The octagenarian continued her exam and suggested we step out to wait for the diagnosis. After what seemed like hours an associate emerged from the exam room to deliver the news. They could repair the damage, they believed, but it was going to require major surgery. Apparently so, necessitating specialists from all over the doll world; the estimate provided for pre-authorization was twice what was initially paid for Baby Dick Durbin. And given that he does not have universal health care, we opted to forgo the surgery for now, to bring him home and provide the best care that we can here. Kate was elated, there would be no forced parting with her beloved Senator, but now the responsibility for medical repair falls to me yet again.

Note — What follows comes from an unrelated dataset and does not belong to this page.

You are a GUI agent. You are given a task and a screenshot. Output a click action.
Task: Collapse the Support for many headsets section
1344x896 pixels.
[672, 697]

Super glue and grosgrain, I'm no surgical specialist but I can reattach an arm in an emergency. Which is just what this is; Kate and her senator are soon off to D.C. to meet the fully-limbed Senator Durbin. Best that our Dick Durbin have arms, to shake the hand of the real Senator. Arms, but probably not fingers, I'm not a miracle worker.

Thursday, July 3, 2008

The Dolphins, the President and the Senators

All the singing dolphins in the bathtub have names, and they change from time to time. Sometime before the mid-term elections, mid shampoo, one of the dolphins became George Bush. I almost fell into the tub with the girls and the singing dolphins. Where did they hear this? Why? And so I decided then that I would teach them other names, their senators, the mayor, political historical figures. We started with Dick Durbin and Barack Obama. And the dolphins got new names, and all was happy. Then Nancy Pelosi became Speaker of the House, and she got a dolphin, as did Hillary, and Senator Kennedy (but that was because he wrote a wonderful children's book, My Senator and Me, which they love).

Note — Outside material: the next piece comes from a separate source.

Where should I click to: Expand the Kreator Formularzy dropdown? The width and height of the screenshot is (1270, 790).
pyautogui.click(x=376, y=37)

At Christmas Mary and Kate received dolls, their first dolls, from their grandparents. And the dolls got names; one day, as I was searching for a lost puzzle piece under the couch, I overheard Kate talking about Dick's shoes. I jumped up, most curious, and there she was, playing with her doll, Dick Durbin. And then Mary followed, as is her custom, naming her doll Barack Obama. The names stuck, the senators became full time residents and now having them here is as normal as living with Eleanor Roosevelt the beagle. I'm reminded of the uniqueness of their chosen names when grocery shopping; Mary and Kate wander the aisles discussing the likes and dislikes of their senators, "Dick Durbin loves avocados", or "Barack Obama does not really like black beans". Never dull, always fun, sometimes exhausting. That's Barack, or BO as he is sometimes known, on the left, Dick Durbin on the right.